По земле расползался густой бурый дым.

Когда поезд с больными и ранеными проходил мимо мастерских, командир крикнул:

– Прощайте, товарищи! Держитесь! Мы обязательно придем!

А на макушке бугра уже растянулась неровной лентой цепь белых.

Цепь быстро перекатывалась к вокзалу.

Казачья конница вихрем перескочила балку. Размахи­вая саблями, казаки понеслись вслед за броневиком. Но поезд – конному не товарищ.

Выстрелы слышались все реже и реже. На станции стало тихо.

Красноармейцы отступили.

Начальник станции, подправив короткие рыжие усы и надев накрахмаленную манишку, приготовился к встрече белогвардейцев.

Глава IIВ ПОГРЕБЕ

Я со своим приятелем Васькой болтался на воинской платформе.
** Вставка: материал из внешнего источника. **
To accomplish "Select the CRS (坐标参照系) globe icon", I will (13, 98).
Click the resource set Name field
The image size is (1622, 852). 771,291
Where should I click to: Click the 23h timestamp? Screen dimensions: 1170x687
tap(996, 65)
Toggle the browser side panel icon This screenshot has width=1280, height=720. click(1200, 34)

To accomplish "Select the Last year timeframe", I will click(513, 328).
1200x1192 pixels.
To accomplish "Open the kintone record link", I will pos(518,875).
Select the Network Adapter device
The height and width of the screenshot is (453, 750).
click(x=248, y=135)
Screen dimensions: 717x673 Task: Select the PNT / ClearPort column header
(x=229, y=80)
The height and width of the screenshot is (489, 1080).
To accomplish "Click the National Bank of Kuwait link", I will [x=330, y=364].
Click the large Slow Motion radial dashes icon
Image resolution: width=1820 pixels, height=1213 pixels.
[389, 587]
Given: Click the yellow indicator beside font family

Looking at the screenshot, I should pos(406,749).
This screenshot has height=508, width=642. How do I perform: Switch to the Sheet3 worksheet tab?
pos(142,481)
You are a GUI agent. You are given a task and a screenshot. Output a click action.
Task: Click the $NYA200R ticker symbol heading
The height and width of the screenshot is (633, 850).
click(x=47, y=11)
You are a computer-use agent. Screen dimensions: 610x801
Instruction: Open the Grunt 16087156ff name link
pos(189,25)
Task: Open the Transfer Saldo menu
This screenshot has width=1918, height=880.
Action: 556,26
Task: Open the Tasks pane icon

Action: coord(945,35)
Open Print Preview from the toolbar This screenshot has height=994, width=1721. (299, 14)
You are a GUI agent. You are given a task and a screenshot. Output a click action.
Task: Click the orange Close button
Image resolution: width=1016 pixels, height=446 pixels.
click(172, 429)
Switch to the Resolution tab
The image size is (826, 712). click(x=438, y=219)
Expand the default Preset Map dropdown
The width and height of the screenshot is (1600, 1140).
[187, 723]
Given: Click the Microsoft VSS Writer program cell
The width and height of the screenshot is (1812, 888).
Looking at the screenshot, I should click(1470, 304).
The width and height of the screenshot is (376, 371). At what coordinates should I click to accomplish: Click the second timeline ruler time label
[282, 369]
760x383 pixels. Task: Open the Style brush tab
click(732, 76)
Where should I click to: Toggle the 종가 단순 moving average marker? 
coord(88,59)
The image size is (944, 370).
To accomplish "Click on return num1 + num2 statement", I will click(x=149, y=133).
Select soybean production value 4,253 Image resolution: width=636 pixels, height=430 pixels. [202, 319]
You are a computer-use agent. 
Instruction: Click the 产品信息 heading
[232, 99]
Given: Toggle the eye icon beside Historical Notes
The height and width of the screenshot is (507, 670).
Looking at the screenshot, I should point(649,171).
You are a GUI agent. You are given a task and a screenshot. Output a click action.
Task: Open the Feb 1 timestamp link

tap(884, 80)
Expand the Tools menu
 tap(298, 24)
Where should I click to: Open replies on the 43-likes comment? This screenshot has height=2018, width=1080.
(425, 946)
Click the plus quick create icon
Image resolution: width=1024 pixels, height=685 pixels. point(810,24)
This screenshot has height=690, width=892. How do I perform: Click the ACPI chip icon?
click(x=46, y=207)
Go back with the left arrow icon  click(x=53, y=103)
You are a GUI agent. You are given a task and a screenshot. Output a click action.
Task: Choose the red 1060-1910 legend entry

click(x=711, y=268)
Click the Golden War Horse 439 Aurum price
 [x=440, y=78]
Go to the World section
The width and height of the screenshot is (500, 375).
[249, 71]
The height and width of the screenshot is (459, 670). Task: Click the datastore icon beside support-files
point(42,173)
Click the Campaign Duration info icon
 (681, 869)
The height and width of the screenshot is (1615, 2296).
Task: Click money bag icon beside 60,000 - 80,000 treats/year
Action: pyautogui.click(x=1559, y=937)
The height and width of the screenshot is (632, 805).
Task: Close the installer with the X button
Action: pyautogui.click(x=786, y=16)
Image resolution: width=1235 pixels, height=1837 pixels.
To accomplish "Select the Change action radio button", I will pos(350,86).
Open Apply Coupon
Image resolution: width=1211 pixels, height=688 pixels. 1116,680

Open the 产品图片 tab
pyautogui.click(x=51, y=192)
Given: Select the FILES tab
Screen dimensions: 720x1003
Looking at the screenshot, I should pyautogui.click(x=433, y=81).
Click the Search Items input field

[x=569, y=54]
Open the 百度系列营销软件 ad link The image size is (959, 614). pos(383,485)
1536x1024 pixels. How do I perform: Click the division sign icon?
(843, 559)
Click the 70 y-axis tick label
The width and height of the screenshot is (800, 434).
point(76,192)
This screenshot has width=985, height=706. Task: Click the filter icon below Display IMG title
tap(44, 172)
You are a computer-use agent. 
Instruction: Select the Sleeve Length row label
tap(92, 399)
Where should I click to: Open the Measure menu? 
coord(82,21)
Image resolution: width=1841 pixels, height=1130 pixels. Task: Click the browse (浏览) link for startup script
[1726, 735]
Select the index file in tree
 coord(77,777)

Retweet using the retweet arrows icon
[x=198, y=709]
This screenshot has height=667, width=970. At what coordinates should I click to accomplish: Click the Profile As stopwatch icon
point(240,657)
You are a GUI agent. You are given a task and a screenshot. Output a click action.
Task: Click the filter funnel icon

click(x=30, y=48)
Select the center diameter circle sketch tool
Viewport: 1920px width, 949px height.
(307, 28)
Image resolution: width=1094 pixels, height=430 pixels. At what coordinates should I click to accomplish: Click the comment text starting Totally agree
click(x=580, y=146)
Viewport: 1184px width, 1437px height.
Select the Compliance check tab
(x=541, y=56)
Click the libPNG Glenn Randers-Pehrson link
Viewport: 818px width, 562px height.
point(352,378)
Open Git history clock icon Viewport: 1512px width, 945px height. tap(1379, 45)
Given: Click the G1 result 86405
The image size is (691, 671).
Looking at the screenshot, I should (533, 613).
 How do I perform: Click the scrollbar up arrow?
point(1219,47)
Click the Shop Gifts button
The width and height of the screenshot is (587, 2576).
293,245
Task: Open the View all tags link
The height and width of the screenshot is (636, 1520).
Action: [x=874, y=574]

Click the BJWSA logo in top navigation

– Ни красных, ни белых, – сказал Васька.

Где-то сорвался выстрел. Я оглянулся.

– Васька, а Васька, домой пора, – видишь, опять стреляет кто-то.

– Нет, Гришка, чего там домой, пойдем-ка лучше в по­селок, – сказал Васька и побежал к вокзалу.

У подъезда вокзала стоял огромный мусорный ящик. Васька заглянул в него, приподнял крышку и, с трудом подтянувшись на руках, прыгнул в ящик.

– Амуниция! – крикнул он. – Смотри, Гришка, бандрандаж матерчатый, с пулеметными пластинками.

Васька подцепил свою находку пальцем и высоко под­нял над головой грязный, промасленный патронташ.

– Брось! – сказал я. – Кабы он новый был, а то, смот­ри, грязищи-то на нем… Да и пластины поломаны.

Васька швырнул патронташ на мостовую, поковырялся в ящике еще немного и вылез.

– Ну, пойдем, – сказал он, поправляя на затылке здо­ровенную отцовскую шапку.

– В поселок не пойду, давай на казенный чердак полезем, оттуда все видно.

– Ладно, давай на чердак, – согласился Васька.

Мы направились к большому кирпичному дому, кото­рый стоял рядом с вокзалом.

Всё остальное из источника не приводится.